All the talk in recent weeks and months about the lack of gender equality in society, from pay through to sexual harassment, reminded me of a statistic I was told about 10 or so years ago by one of my brilliant business book authors Avivah Wittenberg-Cox @A_WittenbergCox. (I wish I could remember the source she cited but I can’t – you’ll have to take my word for it!) It was the result of a poll that surveyed men and women on what they considered to be the greatest achievement of the twentieth century. The answers spoke volumes. For men, the greatest achievement was space exploration and putting a man on the moon. For women it was the ‘birth’ of the contraceptive pill. It’s just one statistic, one survey, but it made me think if we amplify that, what does it tell us about the choices that are made in all aspects of our lives? What does society place most value on? What and who do we choose to celebrate? Where do we choose to spend our money and for what purpose?
Sarah Corney’s recent guest blog cited the journalist Polly Toynbee’s assertion that gender equality and liberation for women “means digging up the roots of human culture”. On the 100th anniversary of (some) women’s right to vote in the UK, I was delighted to hear a discussion between two academics on BBC Radio 4’s the Today programme – who happened to be women – Alison Wolf, Professor of Public Sector Management at Kings College, London (amongst other things) and economist (amongst other things) Ann Pettifor. During the interview, which debated whether feminism is too interested in the top 1% (which is an important topic for another day) they touched on how feminism stays away from the subject of the economy. Acknowledging that the economics profession is male dominated, they suggested that this has a significant impact on the economic choices that we, as a society, make. Women, they posited, would typically prioritise and invest in the public sector, in our health and welfare system, in education. If our economic narrative is male, what stories do we choose to tell, which (to mix my metaphors) ‘green shoots’ do we choose to nurture?
It’s interesting to note that, following the global financial meltdown in 2008 (from which we are still suffering) many students of economics started to question the prevailing economic orthodoxy; what they were experiencing and witnessing at first hand was not what they were being taught. As Andy Haldane, Chief Economist at the Bank of England wrote in the Foreword to the book that came out of this movement, Econocracy, it was not only the neoclassical model of the economy that was ‘found to be lame’, but that policy makers placed too much reliance on narrow technical models, to our peril.
Of course, what gives me, and others, optimism, is that students across the world challenged and are challenging this prevailing orthodoxy.
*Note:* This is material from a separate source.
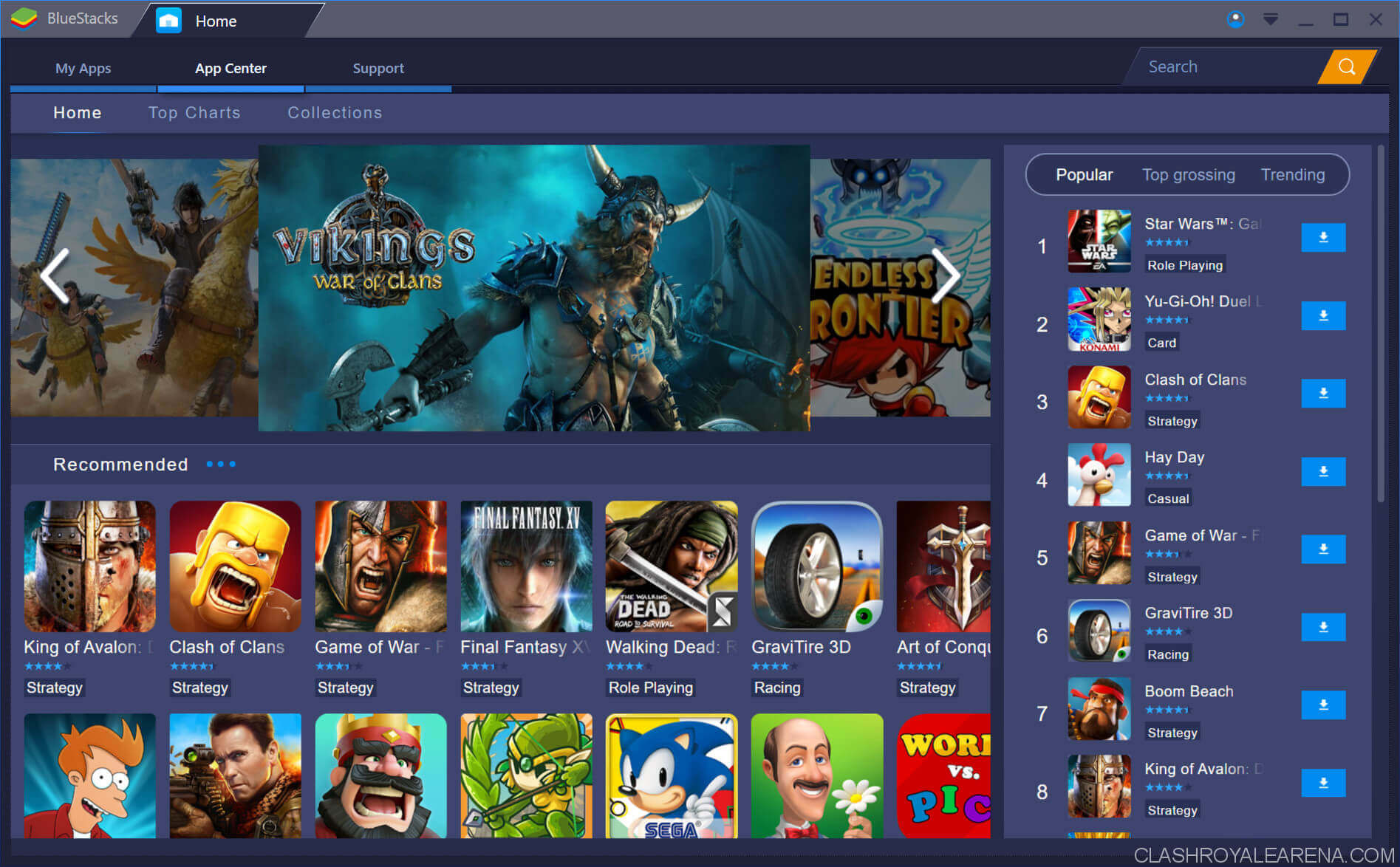The width and height of the screenshot is (1400, 867).
Task: Open the title bar dropdown arrow menu
Action: tap(1270, 20)
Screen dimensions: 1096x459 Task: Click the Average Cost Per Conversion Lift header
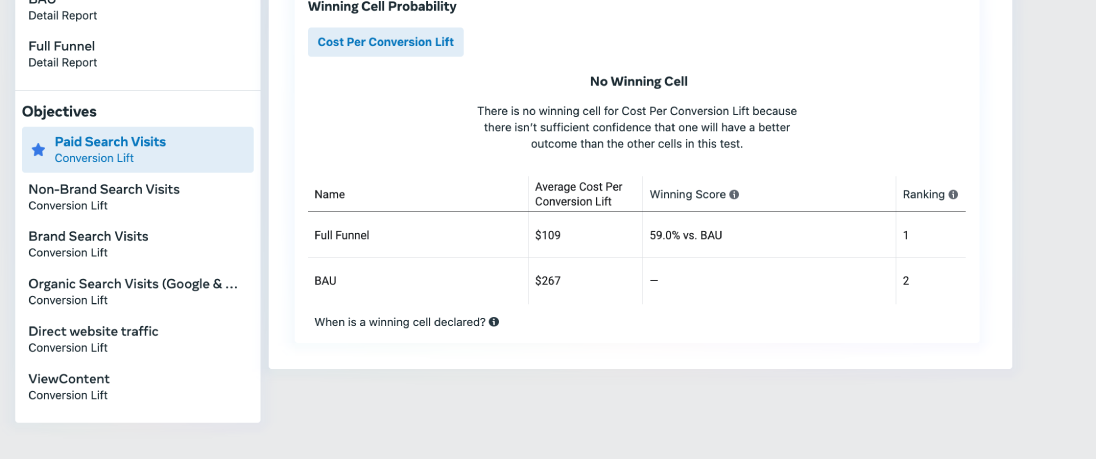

As Vince Cable, currently leader of the Liberal Democrats in the UK and former Secretary of State for Business, Innovation and Skills, says in his review of the book, “It makes the case for pluralistic economics to address such questions as financial instability and climate change.”
We need a plurality of thinking, of views, if we are to change the over arching (male) narratives inherent in our key societal structures: not just in economics, but also in the legal and criminal justice system, in education, in health care as well as in business and the world of work. Of course, diversity of thinking is not just a gender issue, but it’s a good place to start.
So, in a world of finite resources, and facing the world’s grand challenges, where would you focus your efforts, what would you address? When people look back on the 21st century and speak of our greatest achievement, what will they answer? Will it be the 21st century’s equivalent of the Pill or the Moon?